Creando la medicina del futuro

  • Una veintena de investigadores busca tratamientos contra la obesidad, la diabetes o el efecto de las drogas

Las células hablan, pero para entenderlas hay que saber su idioma. Un grupo de 17 investigadores del Laboratorio de Medicina Regenerativa del Carlos Haya se dedica precisamente a descifrar el lenguaje de los genes, las proteínas, las grasas o los azúcares. En síntesis, mientras los facultativos del hospital en sus consultas hacen la medicina de hoy, este puñado de trabajadores pone los cimientos de la medicina de mañana.

Por ejemplo, el grupo de Fernando Rodríguez Fonseca -coordinador nacional de la Red de Trastornos Adictivos- está buscando tratamientos para prevenir los daños del éxtasis. El investigador está convencido de que el consumo de este estupefaciente en un futuro no muy lejano desembocará en depresiones y demencias y que hay que empezar ya a buscar soluciones. Pero no es su único campo de trabajo. También ha patentado dos medicamentos contra la obesidad y la diabetes que suprimen el apetito y reducen el almacenamiento de grasas.

Los investigadores buscan financiación donde sea para sacar adelante sus proyectos: ministerios, consejerías, fundaciones y hasta algún maratón televisivo. Conseguir fondos a veces resulta más difícil que descubrir los mensajes de las células, pero si algo tiene este colectivo formado por biólogos, bioquímicos y médicos es su tesón.

La coordinadora del laboratorio es Elena Baixeras. Su línea de trabajo consiste en descifrar los mecanismos de desgaste y regeneración del hígado. Su estudio sobre cómo el virus de la hepatitis C bloquea los sistemas de defensa del tejido hepático ha sido publicado en el Journal of pathology. La investigación no es desdeñable si se tiene en cuenta que esa patología es una de las principales causas del colapso del hígado. Pero Baixeras tiene más estudios en marcha. En células animales, esta investigadora provoca un daño hepático. Después se dedica a espiar cómo el hígado de manera natural regenera el tejido dañado. Es decir, a escuchar los mensajes de las células. "Primero callamos a un gen, después a otro y así vemos cómo actúa cada uno en la regeneración hepática", explica la investigadora.

Aunque estos trabajadores estén construyendo la medicina del futuro, su objetivo ya lo expresó Hipócrates en el siglo V antes de Cristo: hacer terapias a la carta porque -como decía el médico griego- "no hay enfermedades sino enfermos". En otras palabras, que el tratamiento de una misma dolencia no va bien para todos los pacientes. Por eso el empeño es avanzar en una medicina personalizada.

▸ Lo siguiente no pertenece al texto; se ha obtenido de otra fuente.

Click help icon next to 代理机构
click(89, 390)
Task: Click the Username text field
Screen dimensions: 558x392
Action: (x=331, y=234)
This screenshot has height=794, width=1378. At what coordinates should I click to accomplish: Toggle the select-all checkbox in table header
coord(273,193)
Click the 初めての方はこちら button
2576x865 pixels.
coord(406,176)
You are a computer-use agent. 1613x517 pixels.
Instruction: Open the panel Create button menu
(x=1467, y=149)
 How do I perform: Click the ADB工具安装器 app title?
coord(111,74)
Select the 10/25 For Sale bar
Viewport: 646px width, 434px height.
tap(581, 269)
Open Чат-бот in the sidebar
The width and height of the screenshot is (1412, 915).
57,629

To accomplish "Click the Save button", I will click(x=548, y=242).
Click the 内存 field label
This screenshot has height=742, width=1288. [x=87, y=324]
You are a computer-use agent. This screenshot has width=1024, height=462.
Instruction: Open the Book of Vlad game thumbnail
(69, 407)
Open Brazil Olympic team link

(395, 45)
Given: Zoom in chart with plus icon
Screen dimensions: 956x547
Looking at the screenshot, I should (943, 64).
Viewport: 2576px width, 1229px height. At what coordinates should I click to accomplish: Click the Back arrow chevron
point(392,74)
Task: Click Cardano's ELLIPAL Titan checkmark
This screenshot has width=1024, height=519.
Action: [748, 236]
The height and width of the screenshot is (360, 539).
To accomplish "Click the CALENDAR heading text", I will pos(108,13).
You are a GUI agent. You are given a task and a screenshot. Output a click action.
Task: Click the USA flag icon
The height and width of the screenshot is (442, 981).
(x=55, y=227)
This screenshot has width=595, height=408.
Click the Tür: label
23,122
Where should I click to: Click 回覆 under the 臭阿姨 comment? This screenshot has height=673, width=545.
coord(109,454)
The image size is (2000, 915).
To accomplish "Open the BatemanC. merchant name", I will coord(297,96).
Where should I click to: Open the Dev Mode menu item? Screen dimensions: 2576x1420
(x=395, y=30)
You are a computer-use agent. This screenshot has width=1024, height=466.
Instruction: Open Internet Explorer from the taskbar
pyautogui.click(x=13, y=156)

Y para empeño, el de Antonio Luis Cuesta, investigador del laboratorio y presidente del Grupo Europeo para el Estudio de la Genética de la Diabetes. Hace una década, este médico ya predicaba la importancia de la diabetes monogénica, denominada así porque está causada por un solo gen y que supone en torno al 5 por ciento del total de la patología. Los avances hechos en este campo han permitido que muchos bebés con la enfermedad se traten con fármacos orales y no tengan que pincharse insulina. Cuesta también estudia el hiperinsulinismo, o sea, lo contrario de la diabetes: la excesiva producción de insulina. El laboratorio del Carlos Haya es el que más mutaciones ha descrito en el mundo del gen que provoca esa enfermedad. Otra línea de trabajo de este investigador es de ingeniería genética con islotes pancreáticos. Estas células son las responsables de producir la insulina. Aunque su uso en pacientes está paralizado a la espera de adaptaciones a la normativa europea, el trabajo en laboratorio para crear islotes de alta eficacia nunca se ha parado. Dada la alta prevalencia de la diabetes, es una línea de investigación en la que hay puestas muchas expectativas.

El laboratorio funciona en un sótano del Carlos Haya. Su mantenimiento y los investigadores dependen de la Fundación Imabis, una organización integrada por el PTA, la Universidad y los hospitales públicos de la provincia. Pese a que las instalaciones fueron inauguradas hace apenas un par de años, los trabajadores ya han hecho alguna pequeña reforma para dar cabida a nuevos aparatos. Hay un área a la que llaman cocina, donde preparan cultivos o esterilizan instrumentos y otra donde hay un congelador que a 80 grados bajo cero guarda quién sabe que experimento. Sorprende que en un espacio tan pequeño quepan tantos investigadores y se maneje tanto conocimiento.